[XeTeX] Hyphenation around „ß“

Jonathan Kew jfkthame at googlemail.com
Mon Jan 27 11:23:02 CET 2014


On 27/1/14 09:47, Ulrike Fischer wrote:
> Am Mon, 13 Jan 2014 08:24:30 +0000 schrieb Jonathan Kew:
>
>
>>> So is it relly true, that XeTeX is not able to apply the TeX hyphenation
>>> mechnanism correctly to some unicode characters like „ß“?
>>> I can't believe it.
>
>> That seems unlikely. It's almost certainly being affected by something
>> that latex or babel or whatever is setting up.
>
> The problem seems to be the \lccode and \uccode of ß:
>
> During format generation of xelatex (just before the pattern are
> read) they are are set to 255 and 223 by "\reserved at a{"C0}{"DF}".

Aha. That looks like it relates to a legacy 8-bit codepage (Cork?), and 
is incorrect for a Unicode world.

\lccode of ß should certainly be 223 (0xDF), corresponding to its 
Unicode value U+00DF LATIN SMALL LETTER SHARP S.

Its \uccode is debatable; it should probably also be 223, as ß is 
normally treated as non-uppercaseable (or as uppercasing to "SS", which 
can't be done via \uccode), but another option would be 0x1E9E, for the 
(relatively recently-encoded) Unicode letter U+1E9E LATIN CAPITAL LETTER 
SHARP S.

> But latter on xelatex.ini resets them both to 223 and this disturbs
> the hyphenation:
>
>
> \documentclass{article}
>
> \textwidth=1in
> \usepackage{fontspec}
> \usepackage[german]{babel}
>
> \begin{document}
>
> \showthe\lccode`\ß
> \showthe\uccode`\ß
>
> \noindent wußte geißeln wußte geißeln wußte geißeln
>    wußte geißeln wußte geißeln wußte geißeln
>    wußte geißeln wußte geißeln wußte geißeln
>    wußte geißeln wußte geißeln wußte geißeln
> \par
>
> %Setting values active at format generation works:
> \lccode`\ß=255
> \uccode`\ß=223
>
> \noindent wußte geißeln wußte geißeln wußte geißeln
>    wußte geißeln wußte geißeln wußte geißeln
>    wußte geißeln wußte geißeln wußte geißeln
>    wußte geißeln wußte geißeln wußte geißeln
> \par
>
> \end{document}
>
> I don't know if it is an expected behaviour or a bug of xetex that
> the lccode/uccode matters.

It's expected that it matters, because text is mapped via \lccode for 
matching against hyphenation patterns.

(AFAIR, \uccode should be irrelevant here.)

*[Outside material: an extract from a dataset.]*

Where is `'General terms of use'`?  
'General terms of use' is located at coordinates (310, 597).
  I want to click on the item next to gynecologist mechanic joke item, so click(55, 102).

> But you get the same behaviour with
> lualatex only the "other way round": As the pattern are read only at
> the begin of document the first paragraph in my example works fine,
> but the second with the changed lccode/uccode fails.
>
>
> So this probably means that the code at the end of xelatex.ini which
> resets catcodes and lccode/uccodes etc should move to the begin of
> hyphen.cfg so that the correct codes are active when the patterns
> are read.

That sounds right, I think. Or maybe this can be fixed within the 
hyph-utf8 code somewhere.

Reading the patterns with incorrect lccodes (in particular, \lccode `ß = 
255) may appear to work if you set that same lccode in the document, but 
it's still wrong - and seems likely to lead to confusion with ÿ, which 
is U+00FF.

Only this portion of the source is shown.